Earlier this month, the highly anticipated launch of the Orion spacecraft finally happened at NASA’s Kennedy Space Center in Florida.

The lift-off of that unmanned rocket was the first of a series in the agency’s Artemis missions, which aim to eventually establish a long-term human presence on the moon’s surface to begin building a lunar economy, including extracting precious metals and minerals to send back to Earth.

But before sending humans, the agency has to test complex rockets, heat shields and life-support systems.

And speed is of the essence. The U.S. and China are in a new space race to get humans to the moon.

On this Thanksgiving holiday, we’re revisiting a conversation with Peter Garretson, a Senior Fellow in Defense Studies at the American Foreign Policy Council.

He spoke with Marketplace’s Kimberly Adams about how the stakes are different this time around.

Peter Garretson: So our efforts to go to the moon this time are not really principally about signaling to a global audience our relative technological prowess. This is principally about pursuing economic hard power and advantage about who will have preferential access to the jobs of the future, to the economy of the future. And the moon is absolutely central to that incorporation of the inner solar system into the Earth’s economic sphere because it’s close, because it has low gravity, because it is resource rich. And of course, if a foreign power can limit your access to resources, like on Earth you can see Russia limiting access to natural gas for Europe, you lose national security in that exchange. 

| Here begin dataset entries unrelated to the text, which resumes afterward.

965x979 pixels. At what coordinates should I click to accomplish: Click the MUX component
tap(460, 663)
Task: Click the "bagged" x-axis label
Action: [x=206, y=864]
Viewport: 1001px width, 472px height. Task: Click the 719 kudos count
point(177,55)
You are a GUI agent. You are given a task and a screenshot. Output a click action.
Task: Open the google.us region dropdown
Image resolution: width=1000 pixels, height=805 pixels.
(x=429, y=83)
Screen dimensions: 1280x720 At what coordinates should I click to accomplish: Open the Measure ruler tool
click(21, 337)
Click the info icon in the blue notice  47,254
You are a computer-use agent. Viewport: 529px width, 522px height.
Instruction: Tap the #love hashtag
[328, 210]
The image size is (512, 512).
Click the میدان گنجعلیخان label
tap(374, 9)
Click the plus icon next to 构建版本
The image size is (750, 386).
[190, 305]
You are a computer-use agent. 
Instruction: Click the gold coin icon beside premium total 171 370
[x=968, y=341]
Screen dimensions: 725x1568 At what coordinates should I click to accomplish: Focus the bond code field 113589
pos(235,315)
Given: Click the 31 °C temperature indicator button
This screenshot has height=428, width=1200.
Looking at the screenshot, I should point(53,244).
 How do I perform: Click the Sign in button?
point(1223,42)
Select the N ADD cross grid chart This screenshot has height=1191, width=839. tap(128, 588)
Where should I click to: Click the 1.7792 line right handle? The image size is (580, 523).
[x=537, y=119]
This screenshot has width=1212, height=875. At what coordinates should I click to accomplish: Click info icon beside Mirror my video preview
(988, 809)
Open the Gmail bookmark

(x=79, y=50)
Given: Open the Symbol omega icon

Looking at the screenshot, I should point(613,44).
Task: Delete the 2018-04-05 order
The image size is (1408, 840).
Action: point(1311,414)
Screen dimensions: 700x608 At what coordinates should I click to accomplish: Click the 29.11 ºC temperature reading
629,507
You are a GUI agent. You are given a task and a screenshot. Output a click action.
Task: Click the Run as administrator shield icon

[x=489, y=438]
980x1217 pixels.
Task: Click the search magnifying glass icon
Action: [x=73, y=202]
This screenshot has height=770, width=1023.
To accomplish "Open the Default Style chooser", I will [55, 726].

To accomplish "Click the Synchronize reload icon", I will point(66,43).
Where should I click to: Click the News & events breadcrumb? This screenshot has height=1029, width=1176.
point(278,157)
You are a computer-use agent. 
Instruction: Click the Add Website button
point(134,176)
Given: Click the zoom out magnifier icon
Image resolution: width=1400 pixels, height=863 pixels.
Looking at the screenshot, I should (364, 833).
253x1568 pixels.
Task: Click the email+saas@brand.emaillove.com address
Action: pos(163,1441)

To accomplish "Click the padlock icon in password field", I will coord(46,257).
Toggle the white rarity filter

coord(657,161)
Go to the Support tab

Kimberly Adams: What kinds of industries do you imagine being set up on the moon to create that economic engine?

The Artemis I Space Launch System is based at a center and is attached to elevators and floors for technicians to work on it.
The Artemis I Space Launch System and Orion spacecraft at NASA’s Kennedy Space Center in Florida on March 16. (Glenn Benson/NASA).

Garretson: The very first thing that you’ll see are going to be industries that support civil spaceflight itself. So you’ll see the early attempts to use the vast Great Lakes’ worth of ice in the lunar south pole to get water. Water that can sustain astronauts and reduce the logistics load to the moon. Water that can be turned into hydrogen and oxygen and that can be used for rocket fuel. And then you’ll start to see metal production, and that metal production probably will initially be to help sort of set up and support lunar base operations for industrial processes. 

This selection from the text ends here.